Cualquiera lo hubiera querido eterno por ser quién era, uno de los personajes infaltables en las fábulas habaneras, y de algún modo ya había conquistado la eternidad. Ahora sí, el último miércoles, se acaba de marchar, a los 89 años de edad, Chinolope, el artista, el fotógrafo, genio y figura que en su partida de nacimiento llegó al mundo con el nombre de Fernando López Junque.
Toda épica tiene su contraparte en esos otros personajes y escenarios que pasan ante nuestros ojos como si nada y, sin embargo, constituyen signos de la misma época. Junto a esas imágenes volcánicas y estremecedoras que dieron cuenta del triunfo y la ascensión del pueblo cubano a la altura de su destino, otras no menos elocuentes coexisten para revelarnos los misterios de una identidad y la densidad única del espacio insular.
Esas son las que nos ha legado Chinolope. Lo dije antes y lo confirmo hoy. Sé que al particularizar la importancia y pertinencia de su obra dentro del cuerpo discursivo de la fotografía de la Revolución Cubana corro el riesgo de parecer irreverente, debido a que el artista, por sí mismo, lo fue. Las andanzas del Chino, verdaderas o falsas, contadas de boca a boca o literatura mediante, alimentan el mito de una vida errabunda y una vocación artística que si no fuera por la prueba definitiva de los fotogramas aportados cabría poner en duda. A estas alturas, quienes no conocieron al personaje, pudieran creer que Chinolope es un accidente en la historia de la fotografía, cuando, en verdad, resulta imposible prescindir de sus contribuciones.

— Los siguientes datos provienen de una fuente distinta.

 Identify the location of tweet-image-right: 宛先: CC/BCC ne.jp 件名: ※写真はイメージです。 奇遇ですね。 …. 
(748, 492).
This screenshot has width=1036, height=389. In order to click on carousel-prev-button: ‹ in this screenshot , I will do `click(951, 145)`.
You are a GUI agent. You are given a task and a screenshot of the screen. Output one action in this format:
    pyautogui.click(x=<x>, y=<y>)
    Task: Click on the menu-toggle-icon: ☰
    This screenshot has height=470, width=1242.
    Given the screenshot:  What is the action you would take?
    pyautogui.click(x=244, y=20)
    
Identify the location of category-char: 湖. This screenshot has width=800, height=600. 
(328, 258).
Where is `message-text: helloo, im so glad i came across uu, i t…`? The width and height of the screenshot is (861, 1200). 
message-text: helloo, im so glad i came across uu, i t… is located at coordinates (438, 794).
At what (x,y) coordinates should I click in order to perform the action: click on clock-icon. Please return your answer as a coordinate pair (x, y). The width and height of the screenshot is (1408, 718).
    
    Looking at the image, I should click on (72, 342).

Una sola realización bastaría para situar a Chinolope en el Olimpo de nuestros grandes artistas del lente en la segunda mitad del siglo XX: su ensayo fotográfico Temporada en el ingenio. Con prólogo de José Lezama Lima y luego de dormir un largo sueño en el fatídico colchón editorial (fila de libros a la espera de publicación en las casas editoras cubanas de los 70), el libro fue una revelación en los años 80 y todavía sigue causando admiración entre especialistas y públicos de diversos países. Cada imagen de este ensayo se nos presenta como un acto de fe en el barroquismo de los gestos y el paisaje que nos es común.
Temporada…, sin embargo, no es la única obra, aunque quizá la más coherente, que le dio título de grandeza a Chinolope. Entre los 60 y los 70 hizo zafra desde el retrato, cazando a Cortázar y Lezama, a Virgilio Piñera y Roque Dalton, a Víctor Manuel y el no menos ilustre Varilla, de la Bodeguita del Medio.
Esto se ha dicho en cuanto a las obras que quedan. Como la que Seix Barral utilizó para la primera edición de Tres tristes tigres, de Guillermo Cabrera Infante, foto en la que los músicos, dueños de la noche, no saben si cantan, tocan, o simplemente se desgarran. O esa otra en la que una muchacha atraviesa un vitral en La Habana Vieja y parece un ángel. O aquella en que al Chino se le ocurrió, para la revista Cuba, perseguir hasta en el sueño al Caballero de París.
Cuántos fotogramas nos habremos perdido entre rollos engavetados y cámaras perdidas al azar, por obra y gracia de Chinolope. Nadie lo sabe. Por lo pronto, ahí está sentado, entre Lezama y Cortázar, en el portal de El Patio, de la Catedral. Recordándonos que si bien, como él dijo, la realidad no tiene estilo, este acaba por imponerse en la filosofía de un hacedor de imágenes.